Слово, опаленное Духом

Протоиерей Борис Куприянов, известный в 1970-1980-е годы представитель ленинградского поэтического авангарда, а ныне настоятель храма Казанской иконы Божией Матери в поселке Александровская, считает, что всякая поэзия духовна по своей сути.
Журнал: № 2 (февраль) 2015Страницы: 20-23 Автор: Тимур Щукин Опубликовано: 11 февраля 2015
Протоиерей Борис Куприянов родился в Псковской области в 1949 году. В 1966 году начал выступать со своими стихотворениями в Пушкине и Павловске. С 1968 по 1970 год состоял в Центральном литературном обществе при Союзе писателей. В 1970–1980-е публиковался в самиздате (журналы «Часы», «Майя», «Третья волна», «Стрелец»).

В 1990 году рукоположен во диакона к Софийскому собору в Царском Селе, через год — во пресвитера. В 1997-м стал настоятелем Казанской церкви в поселке Александровская Санкт-Петербурга. В 1989-м в Париже опубликован его роман в стихах «Время встречи», переизданный в Петербурге в 2005 году.






Синенький цветочек
На горе Сион,
Повторяя «Отче»,
Рвется в небосклон.
Крохотный, лазурный,
К небу не дойдешь,
Как наступит осень —
На землю падешь.
«Следующей весною
Я пробьюсь повыше
Всею синевою,
И Господь услышит»

Елена Шварц, «Д. Ш.»

Путь к исповедальной правде

— Отец Борис, вы принадлежали к ленинградскому поэтическому андеграунду, который в советские годы противостоял советскому поэтическому мейнстриму. К чему пришла эта «подпольная» поэзия?
— Понимаете, поэт — это особое состояние личной правды перед Богом. Без этого вообще настоя­щей поэзии не бывает. Поэзия многих поставила на путь веры. У меня первая Исповедь и Причастие были в 1975 году. А, например, Олег Охапкин с детства был воспитан в верующей семье. Виктор Кривулин, Елена Шварц в конце концов воцерковились.
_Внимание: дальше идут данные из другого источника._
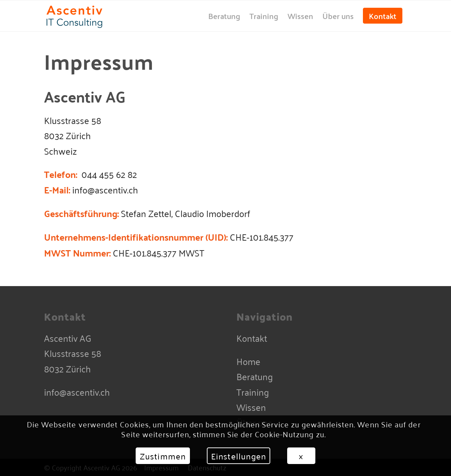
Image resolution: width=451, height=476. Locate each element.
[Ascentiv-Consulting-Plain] (91, 16)
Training (253, 391)
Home (248, 361)
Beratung (254, 376)
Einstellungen (239, 456)
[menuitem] (224, 16)
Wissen (251, 407)
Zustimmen (163, 456)
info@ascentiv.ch (77, 391)
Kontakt (252, 338)
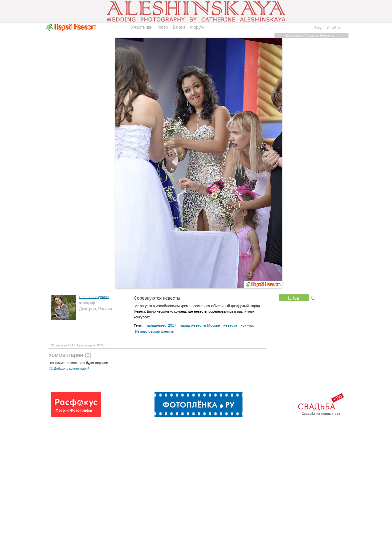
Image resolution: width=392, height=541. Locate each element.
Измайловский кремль (154, 331)
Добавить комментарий (72, 368)
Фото (162, 27)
Чем дальше, тем больше менялось их отношение к Церкви. Появлялась глубина.

— С чем был связан ваш разрыв с поэзией?
— Это был естественный процесс. Как только я стал церковным человеком, я во многом стал жить вопреки движению андеграунда. У меня родились дети (их у нас пятеро, и внуки есть). Особенные духоносные радости появились. В 1990 году я принял сан диакона. Служил в Софийском соборе, и уже 17 лет служу в церкви Казанской иконы Божией Матери в Александровской.

— А какие события вас в Церковь привели?
— Думаю, была достигнута мера отчаяния. Ошибок в той жизни, наверное, было больше, чем открытий. Но это не значит, что я от того пройденного пути отрекаюсь и полагаю, что там один пустоцвет! Совсем нет. Жизнь литургическая как раз была следствием движения к исповедальной правде. Я помню свою настоящую первую Исповедь. Сама по себе она ответила на очень многие вопросы, на которые не было ответа в прошлой жизни. Она совершила перемену в душе, которая хранится в памяти как некая драгоценность. Это было озарение: внешне ничего необычного, но эмоционально очень яркое переживание.
 


23 года спустя

Неужели вас не тянуло писать стихи все эти годы?

— За это время я сочинил всего одно стихотворение. Андрей Арьев, главный редактор журнала «Звезда», готовил книгу «Поэты Царского Села». И мне предложил поучаствовать. Я вспомнил, что в 1990 году у меня осталось недописанным одно стихотворение, дописал его — и в марте оно было напечатано в журнале «Звезда». Называется «Посвящение». В конце так и написано: «1990, 2013». Сказать, что я все эти годы тяготился? Не думаю. Напротив, я тяготился сопутствующими факторами андеграундной поэтической жизни: подчас расхристанной, разнузданной, многогрешной. Но, повторюсь, это не значит, что в ней ничего не преодолевалось.

— На примере многих можно заметить, что обращение в православие означает для них творческий провал. С чем это связано?
— Да, у многих на определенном этапе происходит некое отторжение от мира искусства с его виртуальным и довольно тяжким влиянием на душу. Помните, у Александра Кушнера: «Поэты тем / И тяжелы, что всенародно / Касаются сердечных тем». Это закон исповедальности, который в особенности работает в лирической поэзии. Дело в том, что поэзия становится не просто частью твоей души, а той частью души, которая отвечает за самосохранение. Недавно я стал «Евгения Онегина» перечитывать. И мне показалось, что там всё говорится на грани отчаяния, с глубочайшей заинтересованностью, скорбью о том, во что может превратиться жизнь. Не в пародию ли? Да и сегодня, мне кажется, столько филистерства в нас, столько пародии на подлинную духовность.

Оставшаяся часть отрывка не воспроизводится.